Editorial: Australia: Rumbles from Down Under - Brief Article - Editorial
National Review, Dec 3, 2001
John Howard's comfortable victory over the Australian Labour party in the recent election has been little noticed in our media-even though it was the third victory in a row for the conservative Liberal-Country coalition, achieved against phenomenal odds, and bearing great significance for the politics of America and the rest of the First World.
And that is understandable because in the eyes of international political elites it was the wrong victory for the wrong party on the wrong issue. Three months ago, Howard's party was trailing by as much as 20 percent in the polls; the economy was not delivering the strong growth generally needed for government election victories.
Then the SS Tampa, a Norwegian-owned ship, was seized in Indonesian waters by its Afghan and Pakistani passengers and ordered to head for Australia. The international community, led by such "eminent persons" as the U.N. commissioner for human rights, Mary Robinson, at once appealed to Australia to admit these "asylum seekers"-even though under international law the ship should have headed not for Australia but for the nearest Indonesian port. Most governments echoed these appeals. So did church spokesmen, "human rights" advocates, and the great and the good in Australia itself.
Ignoring these pressures, Howard instructed the Australian navy to prevent the boat from entering Australian waters-and promptly initiated a major political campaign to defend Australia against migrant- smuggling. He argued that, whatever international law said, independent nation-states had a right to control their own borders.
After September 11-when terrorists exploited loopholes in immigration policy to murder thousands-these arguments sounded not only courageous but farsighted. Howard won a third term of office with an increased majority.

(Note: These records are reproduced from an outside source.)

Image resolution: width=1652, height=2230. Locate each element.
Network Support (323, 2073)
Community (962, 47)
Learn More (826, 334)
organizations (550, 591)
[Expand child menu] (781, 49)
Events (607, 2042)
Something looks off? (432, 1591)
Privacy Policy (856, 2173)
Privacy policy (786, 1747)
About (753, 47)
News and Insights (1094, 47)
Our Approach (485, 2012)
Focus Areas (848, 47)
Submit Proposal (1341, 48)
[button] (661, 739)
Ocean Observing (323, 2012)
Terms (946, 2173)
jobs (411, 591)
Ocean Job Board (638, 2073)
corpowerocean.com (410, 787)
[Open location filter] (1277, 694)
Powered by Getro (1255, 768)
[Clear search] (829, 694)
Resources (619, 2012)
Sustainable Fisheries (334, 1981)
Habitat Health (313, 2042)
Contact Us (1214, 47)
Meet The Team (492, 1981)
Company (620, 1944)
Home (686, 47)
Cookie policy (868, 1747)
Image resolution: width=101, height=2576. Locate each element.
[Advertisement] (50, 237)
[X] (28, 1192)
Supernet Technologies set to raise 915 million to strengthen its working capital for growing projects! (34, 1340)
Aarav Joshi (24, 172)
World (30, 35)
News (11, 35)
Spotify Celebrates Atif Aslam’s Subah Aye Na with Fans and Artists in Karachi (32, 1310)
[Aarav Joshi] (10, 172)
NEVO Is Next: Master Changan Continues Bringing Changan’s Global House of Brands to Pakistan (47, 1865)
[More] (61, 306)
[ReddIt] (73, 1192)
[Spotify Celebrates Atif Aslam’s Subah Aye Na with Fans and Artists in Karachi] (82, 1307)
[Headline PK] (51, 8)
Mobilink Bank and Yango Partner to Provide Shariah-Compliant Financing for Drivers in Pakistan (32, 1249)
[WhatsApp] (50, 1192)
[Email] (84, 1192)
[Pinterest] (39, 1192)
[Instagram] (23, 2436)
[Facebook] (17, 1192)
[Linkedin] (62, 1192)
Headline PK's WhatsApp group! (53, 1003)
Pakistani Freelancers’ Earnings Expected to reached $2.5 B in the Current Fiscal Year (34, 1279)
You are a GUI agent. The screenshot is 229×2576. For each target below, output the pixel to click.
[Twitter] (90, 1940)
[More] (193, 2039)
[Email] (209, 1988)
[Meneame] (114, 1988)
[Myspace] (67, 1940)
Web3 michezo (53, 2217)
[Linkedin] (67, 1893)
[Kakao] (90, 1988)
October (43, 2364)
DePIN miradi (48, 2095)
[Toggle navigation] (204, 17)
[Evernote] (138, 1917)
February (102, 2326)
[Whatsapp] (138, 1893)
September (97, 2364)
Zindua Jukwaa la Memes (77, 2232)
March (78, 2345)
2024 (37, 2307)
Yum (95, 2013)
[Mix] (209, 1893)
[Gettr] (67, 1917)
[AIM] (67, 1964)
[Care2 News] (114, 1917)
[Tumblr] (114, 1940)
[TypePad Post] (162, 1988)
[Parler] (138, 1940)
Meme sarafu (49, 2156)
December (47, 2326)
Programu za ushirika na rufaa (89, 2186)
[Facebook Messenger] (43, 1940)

If Howard's victory marks the first election decided on the refugee asylum and immigration issues, it will not be the last. There is a fast-growing trade in smuggling migrants from the Third World-over the Rio Grande into the United States, through southern Spain into the European Union, across the Indian Ocean to Australia, etc. Millions of people are hammering on the doors of the First World; voters are increasingly wary of admitting too many. As a result, the political importance of immigration, refugee policy, multiculturalism, and official bilingualism will surely rise.
These new battles will be bitter and unpredictable. Howard won; but a substantial minority despises him for it. There are powerful elites in the courts, the media, and the government bureaucracy that favor open borders and multiculturalism. They do not hesitate to stigmatize their opponents as racist or xenophobic.
But popular opinion will support the existing nation-state-with its own people, language, culture, and institutions-against those who would like to reshape it as a multicultural haven for ever-larger numbers of immigrants. Australia's Labour party lost a lot of its traditional blue-collar workers to Howard's patriotic appeal. But Howard probably lost some upper-middle-class voters, too-just as the GOP has lost upper-class WASP votes across the northern tier of the United States in recent years. The difference is that, by refusing to give political expression to popular discontent with open-borders policies, Republicans have largely missed the opportunities that John Howard has seized.